Gender relations are more multifaceted than mere empowerment discourses. Child loans may end up in the hands of other family members to be used by men and women are left to repay the loans. In others, the involvement in microfinance gives rise to intrahousehold tension, domestic abuse or social enmity. These results do not eliminate the possibility of empowerment but involve reasonable program planning and expectations.

Implications of policies and Future directions.

Good microfinance requires good targeting, design of products, and conducive regulation.
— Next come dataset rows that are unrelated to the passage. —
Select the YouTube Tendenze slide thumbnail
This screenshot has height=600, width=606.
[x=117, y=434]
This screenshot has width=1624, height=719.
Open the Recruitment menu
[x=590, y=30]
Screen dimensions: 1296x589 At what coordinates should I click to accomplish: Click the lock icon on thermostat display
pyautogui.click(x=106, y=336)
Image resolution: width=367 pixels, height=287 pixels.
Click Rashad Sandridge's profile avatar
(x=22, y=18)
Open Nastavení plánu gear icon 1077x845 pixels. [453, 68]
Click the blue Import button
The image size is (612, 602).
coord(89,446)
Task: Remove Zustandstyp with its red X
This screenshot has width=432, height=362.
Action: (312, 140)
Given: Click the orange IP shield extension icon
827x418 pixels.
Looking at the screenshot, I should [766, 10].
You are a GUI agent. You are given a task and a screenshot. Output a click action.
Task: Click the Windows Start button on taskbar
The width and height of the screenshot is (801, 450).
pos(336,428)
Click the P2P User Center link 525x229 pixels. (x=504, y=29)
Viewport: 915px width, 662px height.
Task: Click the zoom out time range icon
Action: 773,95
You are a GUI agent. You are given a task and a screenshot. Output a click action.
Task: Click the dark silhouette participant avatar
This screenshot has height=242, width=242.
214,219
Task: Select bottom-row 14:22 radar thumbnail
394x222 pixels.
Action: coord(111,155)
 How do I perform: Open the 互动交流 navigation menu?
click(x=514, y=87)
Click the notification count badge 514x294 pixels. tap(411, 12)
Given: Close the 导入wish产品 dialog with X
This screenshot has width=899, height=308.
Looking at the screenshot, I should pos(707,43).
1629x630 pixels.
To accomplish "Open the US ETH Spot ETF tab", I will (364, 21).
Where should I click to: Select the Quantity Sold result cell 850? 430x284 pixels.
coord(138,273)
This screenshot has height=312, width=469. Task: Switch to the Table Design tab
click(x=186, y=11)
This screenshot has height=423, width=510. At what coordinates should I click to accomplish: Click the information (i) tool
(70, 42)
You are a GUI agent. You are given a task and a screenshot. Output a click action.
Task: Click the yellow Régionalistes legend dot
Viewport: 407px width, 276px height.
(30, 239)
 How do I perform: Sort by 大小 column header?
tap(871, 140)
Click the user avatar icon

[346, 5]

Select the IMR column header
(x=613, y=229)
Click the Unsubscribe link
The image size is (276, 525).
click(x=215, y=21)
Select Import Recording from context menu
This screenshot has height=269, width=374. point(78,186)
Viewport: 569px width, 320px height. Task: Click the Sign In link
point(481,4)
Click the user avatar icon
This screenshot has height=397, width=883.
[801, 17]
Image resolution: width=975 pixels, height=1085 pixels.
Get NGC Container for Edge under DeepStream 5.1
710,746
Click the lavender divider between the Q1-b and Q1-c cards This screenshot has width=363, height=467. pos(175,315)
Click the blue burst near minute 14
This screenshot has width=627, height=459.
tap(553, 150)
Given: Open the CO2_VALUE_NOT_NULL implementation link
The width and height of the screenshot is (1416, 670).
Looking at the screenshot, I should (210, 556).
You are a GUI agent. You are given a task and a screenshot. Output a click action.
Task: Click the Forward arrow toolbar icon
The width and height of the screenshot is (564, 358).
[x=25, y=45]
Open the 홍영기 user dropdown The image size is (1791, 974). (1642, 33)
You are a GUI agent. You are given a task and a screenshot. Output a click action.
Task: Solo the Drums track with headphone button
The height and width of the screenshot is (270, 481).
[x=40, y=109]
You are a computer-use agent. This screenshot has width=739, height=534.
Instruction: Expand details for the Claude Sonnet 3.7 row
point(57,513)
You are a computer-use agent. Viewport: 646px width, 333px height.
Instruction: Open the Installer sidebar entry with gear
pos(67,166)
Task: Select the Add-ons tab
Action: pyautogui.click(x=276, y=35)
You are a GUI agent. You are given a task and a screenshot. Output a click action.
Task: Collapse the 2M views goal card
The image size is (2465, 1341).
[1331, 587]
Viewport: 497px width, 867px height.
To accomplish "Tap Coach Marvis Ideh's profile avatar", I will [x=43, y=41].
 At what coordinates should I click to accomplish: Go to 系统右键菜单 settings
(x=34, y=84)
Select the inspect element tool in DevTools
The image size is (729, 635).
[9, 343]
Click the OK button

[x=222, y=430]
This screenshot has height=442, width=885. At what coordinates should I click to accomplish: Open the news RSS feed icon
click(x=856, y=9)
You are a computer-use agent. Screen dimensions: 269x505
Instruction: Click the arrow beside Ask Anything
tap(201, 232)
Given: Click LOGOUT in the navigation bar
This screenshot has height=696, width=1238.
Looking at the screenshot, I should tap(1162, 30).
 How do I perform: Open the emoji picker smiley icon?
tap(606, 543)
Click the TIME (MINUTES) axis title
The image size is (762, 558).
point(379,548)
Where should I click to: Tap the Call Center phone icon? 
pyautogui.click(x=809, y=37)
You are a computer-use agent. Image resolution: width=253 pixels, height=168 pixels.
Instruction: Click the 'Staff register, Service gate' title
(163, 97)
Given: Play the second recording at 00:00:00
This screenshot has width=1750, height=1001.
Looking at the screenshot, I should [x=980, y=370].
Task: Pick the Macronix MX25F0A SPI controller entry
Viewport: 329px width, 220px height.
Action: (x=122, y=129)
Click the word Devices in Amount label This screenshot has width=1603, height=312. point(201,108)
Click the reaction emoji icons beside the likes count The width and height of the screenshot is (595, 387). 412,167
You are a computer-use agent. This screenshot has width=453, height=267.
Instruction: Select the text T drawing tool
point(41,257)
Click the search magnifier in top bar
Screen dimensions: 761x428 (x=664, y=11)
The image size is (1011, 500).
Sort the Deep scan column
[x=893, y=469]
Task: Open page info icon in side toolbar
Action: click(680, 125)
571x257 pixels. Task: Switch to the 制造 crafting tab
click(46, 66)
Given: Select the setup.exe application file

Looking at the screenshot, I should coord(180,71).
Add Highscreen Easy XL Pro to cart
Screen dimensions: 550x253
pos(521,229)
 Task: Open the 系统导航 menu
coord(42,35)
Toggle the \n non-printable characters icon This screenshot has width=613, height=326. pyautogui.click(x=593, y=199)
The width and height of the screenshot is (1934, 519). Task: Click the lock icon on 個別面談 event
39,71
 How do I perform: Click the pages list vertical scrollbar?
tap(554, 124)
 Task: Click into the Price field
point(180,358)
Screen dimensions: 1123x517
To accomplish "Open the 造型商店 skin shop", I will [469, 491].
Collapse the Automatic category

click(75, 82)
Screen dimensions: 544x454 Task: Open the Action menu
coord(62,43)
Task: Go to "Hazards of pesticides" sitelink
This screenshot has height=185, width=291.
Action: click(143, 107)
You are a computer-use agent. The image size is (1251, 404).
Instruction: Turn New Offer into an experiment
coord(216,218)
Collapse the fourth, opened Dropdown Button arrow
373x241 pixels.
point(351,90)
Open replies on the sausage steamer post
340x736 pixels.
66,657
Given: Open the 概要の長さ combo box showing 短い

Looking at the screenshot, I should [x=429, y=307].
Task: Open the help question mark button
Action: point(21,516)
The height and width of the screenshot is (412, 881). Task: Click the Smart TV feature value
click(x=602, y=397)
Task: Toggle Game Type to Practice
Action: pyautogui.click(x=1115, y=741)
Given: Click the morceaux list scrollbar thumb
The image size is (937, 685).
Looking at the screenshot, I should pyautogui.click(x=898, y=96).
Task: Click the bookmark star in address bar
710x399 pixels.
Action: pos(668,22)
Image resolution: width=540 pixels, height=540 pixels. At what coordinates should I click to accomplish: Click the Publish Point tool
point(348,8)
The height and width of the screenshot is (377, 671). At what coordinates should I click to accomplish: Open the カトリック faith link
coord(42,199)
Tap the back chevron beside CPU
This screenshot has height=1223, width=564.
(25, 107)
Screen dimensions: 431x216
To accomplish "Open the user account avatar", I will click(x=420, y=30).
Savings products can be superior to credit among poor households, flexible repayment schedules can adapt to the non-regular incomes; farm loans need to be aligned with the agricultural cycle. Consumer protection Interest rate caps and transparency, grievance mechanisms prevent abuse, though not by reducing access.

Complementing services increases impact. Technical support and market connections, combined with credit and business training, address non-financial limitations. Graduation approaches do not target the wealthiest households, but rather focus on the poorest households and provide a group of financial and non-financial assistance.